However, this requires a significant increase in the overall size
and footprint of the combination antenna.
[0010] Recent attempts to reduce the overall size and footprint of
combined EAS and RFID elements and create an antenna having both
EAS and RFID capabilities have encountered further difficulties.
For example, trying to make EAS and UHF RFID antennas work together
in the same space is difficult because the RFID antennas are often
designed as a patch antenna that requires a large ground plane.
[0011] EAS antennas are often designed as a loop antenna. It is
advantageous to place an RFID patch antenna inside the EAS loop
antenna. However, problems arise when this is done since the EAS
transmit field is significantly attenuated due to the creation of
eddy currents in the RFID ground plane which oppose the EAS field.
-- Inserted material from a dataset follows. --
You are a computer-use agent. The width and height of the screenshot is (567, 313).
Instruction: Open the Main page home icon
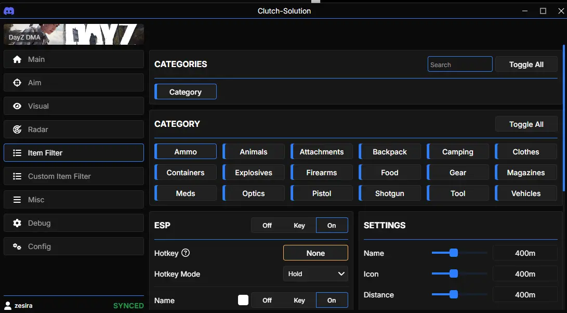[17, 59]
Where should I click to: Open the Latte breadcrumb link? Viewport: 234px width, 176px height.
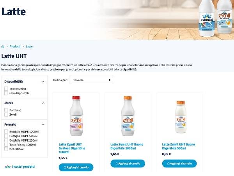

While alternate antenna designs are not subject to the
aforementioned problem if the RFID antenna is a dipole or helix
coil type antenna, this alternate design does not allow for patch
antennas.
[0012] What is needed is a combination EAS and RFID antenna design
that will allow the placement of the EAS and the RFID elements in
close proximity to each other in order to reduce the overall size
of the antenna while at the same time reducing the attenuation
effects eddy currents.
SUMMARY OF THE INVENTION
[0013] The present invention advantageously provides a combination
EAS/RFID antenna design that includes both EAS and RFID elements in
such a fashion that the overall size of the antenna is reduced. An
EAS loop antenna is combined with an RFID patch antenna in an
EAS/RFID system. A hatching pattern is applied to the RFID ground
plane and/or patch antenna. The hatched RFID antenna is situated
proximate an EAS loop antenna. The RFID ground plane can be
situated within the inside area of the EAS loop antenna to further
reduce the footprint taken up by the combination antenna.
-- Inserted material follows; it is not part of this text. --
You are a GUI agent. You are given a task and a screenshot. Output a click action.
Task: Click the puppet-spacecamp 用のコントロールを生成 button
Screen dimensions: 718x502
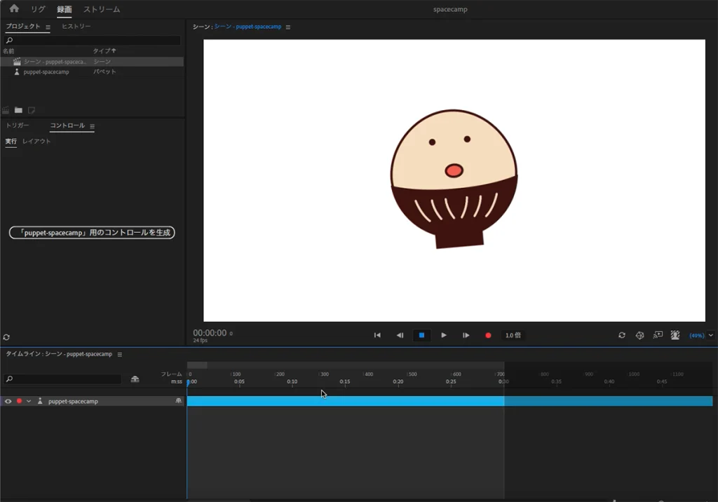[x=92, y=232]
[0014] In one aspect of the invention, a combination electronic
article surveillance/radio frequency identification antenna is
provided where the antenna includes an EAS loop antenna defining an
interior portion, and an RFID antenna element having an RFID patch
antenna, where the RFID patch antenna has a hatched conductor
pattern. The RFID antenna element being positioned proximate the
EAS antenna element.
[0015] In another aspect, the present invention provides a
combination electronic article surveillance/radio frequency
identification antenna in which an EAS loop antenna has an interior
portion. An RFID antenna element has an RFID patch antenna, a
ground plane and a dielectric element positioned between the RFID
patch antenna and the ground plane. The RFID patch antenna has a
hatched conductor pattern. The RFID antenna element is situated
substantially coplanar and within the interior portion of the EAS
loop antenna.
[0016] In yet another embodiment, the present invention provides a
combination electronic article surveillance/radio frequency
identification reader in which transmit circuitry is configured to
output an interrogation signal The interrogation signal includes at
least one of an EAS signal and an RFID signal. Receive circuitry is
configured to receive a response signal in response to the
interrogation signal. An EAS loop antenna transmits the EAS signal
which the EAS loop antenna has an interior portion. An RFID antenna
element includes an RFID patch antenna to transmit the RFID signal.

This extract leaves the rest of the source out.